Reproduce the lines of the listing below, starting at the line containing "The image size is (341, 191)." and ending at the line containing "click(46, 46)". Keep everything else as it is, but scale every click coordinate in the answers by 2.1 and round each result to a whole number, with halves rounded up.

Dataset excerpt

START

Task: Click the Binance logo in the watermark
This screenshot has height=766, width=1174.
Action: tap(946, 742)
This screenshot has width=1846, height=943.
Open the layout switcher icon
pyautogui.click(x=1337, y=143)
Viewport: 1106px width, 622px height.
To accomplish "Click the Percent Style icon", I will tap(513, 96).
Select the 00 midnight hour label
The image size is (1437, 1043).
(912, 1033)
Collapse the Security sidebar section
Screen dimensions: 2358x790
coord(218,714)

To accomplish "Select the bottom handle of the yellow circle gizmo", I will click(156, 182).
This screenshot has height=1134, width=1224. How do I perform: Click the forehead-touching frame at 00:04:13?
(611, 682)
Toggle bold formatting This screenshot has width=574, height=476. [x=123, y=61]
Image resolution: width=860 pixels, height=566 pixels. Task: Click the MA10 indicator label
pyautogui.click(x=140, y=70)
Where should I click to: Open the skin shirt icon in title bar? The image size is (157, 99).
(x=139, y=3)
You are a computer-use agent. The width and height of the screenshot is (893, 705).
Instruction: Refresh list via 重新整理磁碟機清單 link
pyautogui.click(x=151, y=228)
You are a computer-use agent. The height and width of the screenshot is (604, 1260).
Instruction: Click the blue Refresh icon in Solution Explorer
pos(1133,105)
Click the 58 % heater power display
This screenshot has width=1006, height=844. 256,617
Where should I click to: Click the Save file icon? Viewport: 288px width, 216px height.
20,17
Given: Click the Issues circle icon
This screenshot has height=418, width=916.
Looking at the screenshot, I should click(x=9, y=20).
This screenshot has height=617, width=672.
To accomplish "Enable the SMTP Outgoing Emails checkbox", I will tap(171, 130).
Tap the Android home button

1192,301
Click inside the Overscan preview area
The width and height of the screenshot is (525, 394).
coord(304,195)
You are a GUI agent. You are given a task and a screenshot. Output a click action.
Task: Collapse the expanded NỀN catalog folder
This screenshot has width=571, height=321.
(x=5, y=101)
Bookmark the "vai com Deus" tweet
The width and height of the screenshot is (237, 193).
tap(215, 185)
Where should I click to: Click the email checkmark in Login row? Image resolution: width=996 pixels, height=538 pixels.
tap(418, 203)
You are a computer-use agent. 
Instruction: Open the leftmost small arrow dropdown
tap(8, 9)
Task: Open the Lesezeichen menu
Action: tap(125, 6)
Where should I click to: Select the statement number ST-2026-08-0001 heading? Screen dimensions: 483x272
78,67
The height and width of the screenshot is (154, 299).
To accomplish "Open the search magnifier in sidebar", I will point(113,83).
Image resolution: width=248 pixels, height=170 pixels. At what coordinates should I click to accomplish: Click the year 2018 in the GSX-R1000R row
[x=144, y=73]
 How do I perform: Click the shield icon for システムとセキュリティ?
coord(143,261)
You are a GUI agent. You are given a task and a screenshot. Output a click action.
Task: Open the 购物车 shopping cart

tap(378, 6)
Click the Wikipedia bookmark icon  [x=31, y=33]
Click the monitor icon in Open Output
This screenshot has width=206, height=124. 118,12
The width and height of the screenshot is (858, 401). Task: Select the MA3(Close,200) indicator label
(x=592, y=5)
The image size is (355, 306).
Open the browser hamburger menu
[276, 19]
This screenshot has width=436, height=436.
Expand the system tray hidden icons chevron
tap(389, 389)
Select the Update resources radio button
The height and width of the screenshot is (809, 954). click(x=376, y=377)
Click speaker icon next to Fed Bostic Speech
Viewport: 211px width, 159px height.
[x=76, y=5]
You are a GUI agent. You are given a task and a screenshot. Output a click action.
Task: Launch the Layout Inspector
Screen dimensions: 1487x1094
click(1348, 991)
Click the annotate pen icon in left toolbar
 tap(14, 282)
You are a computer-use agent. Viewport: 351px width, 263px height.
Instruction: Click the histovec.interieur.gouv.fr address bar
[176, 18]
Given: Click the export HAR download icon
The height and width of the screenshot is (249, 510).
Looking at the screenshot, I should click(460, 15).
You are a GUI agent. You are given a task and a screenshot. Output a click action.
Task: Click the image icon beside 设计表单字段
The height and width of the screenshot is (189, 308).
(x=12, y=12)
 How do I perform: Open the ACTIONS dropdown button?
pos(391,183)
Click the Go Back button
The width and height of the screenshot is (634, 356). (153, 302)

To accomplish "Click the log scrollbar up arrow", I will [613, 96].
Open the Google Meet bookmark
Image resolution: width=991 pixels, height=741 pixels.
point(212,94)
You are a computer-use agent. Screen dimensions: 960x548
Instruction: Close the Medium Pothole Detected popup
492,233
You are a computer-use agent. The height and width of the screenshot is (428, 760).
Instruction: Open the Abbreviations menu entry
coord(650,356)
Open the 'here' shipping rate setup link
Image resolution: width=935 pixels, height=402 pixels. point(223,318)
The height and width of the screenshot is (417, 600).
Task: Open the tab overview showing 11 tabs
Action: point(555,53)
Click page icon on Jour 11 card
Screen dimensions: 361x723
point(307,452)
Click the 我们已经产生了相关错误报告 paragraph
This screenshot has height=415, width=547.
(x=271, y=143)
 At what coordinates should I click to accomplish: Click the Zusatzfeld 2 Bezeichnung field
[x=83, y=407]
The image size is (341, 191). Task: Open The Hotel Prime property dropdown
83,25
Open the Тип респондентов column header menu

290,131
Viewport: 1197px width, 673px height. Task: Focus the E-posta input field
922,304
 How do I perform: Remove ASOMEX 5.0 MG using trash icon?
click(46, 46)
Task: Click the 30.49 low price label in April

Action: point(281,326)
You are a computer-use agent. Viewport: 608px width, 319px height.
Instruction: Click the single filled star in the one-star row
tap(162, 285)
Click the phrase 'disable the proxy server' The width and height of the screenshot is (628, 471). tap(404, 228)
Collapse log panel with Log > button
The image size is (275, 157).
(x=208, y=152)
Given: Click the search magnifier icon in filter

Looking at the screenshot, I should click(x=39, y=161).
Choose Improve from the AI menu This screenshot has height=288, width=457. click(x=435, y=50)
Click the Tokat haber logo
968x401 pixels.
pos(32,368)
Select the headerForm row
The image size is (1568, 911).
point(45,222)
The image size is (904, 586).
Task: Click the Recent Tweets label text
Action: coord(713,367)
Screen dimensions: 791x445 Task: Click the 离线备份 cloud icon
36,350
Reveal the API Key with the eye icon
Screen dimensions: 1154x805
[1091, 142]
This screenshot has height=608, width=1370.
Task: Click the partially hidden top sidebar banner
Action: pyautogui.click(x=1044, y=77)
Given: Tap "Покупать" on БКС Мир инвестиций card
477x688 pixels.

END

Answer in full >>
The image size is (341, 191). Task: Open The Hotel Prime property dropdown
174,53
Open the Тип респондентов column header menu

609,275
Viewport: 1197px width, 673px height. Task: Focus the E-posta input field
1936,638
 How do I perform: Remove ASOMEX 5.0 MG using trash icon?
click(97, 97)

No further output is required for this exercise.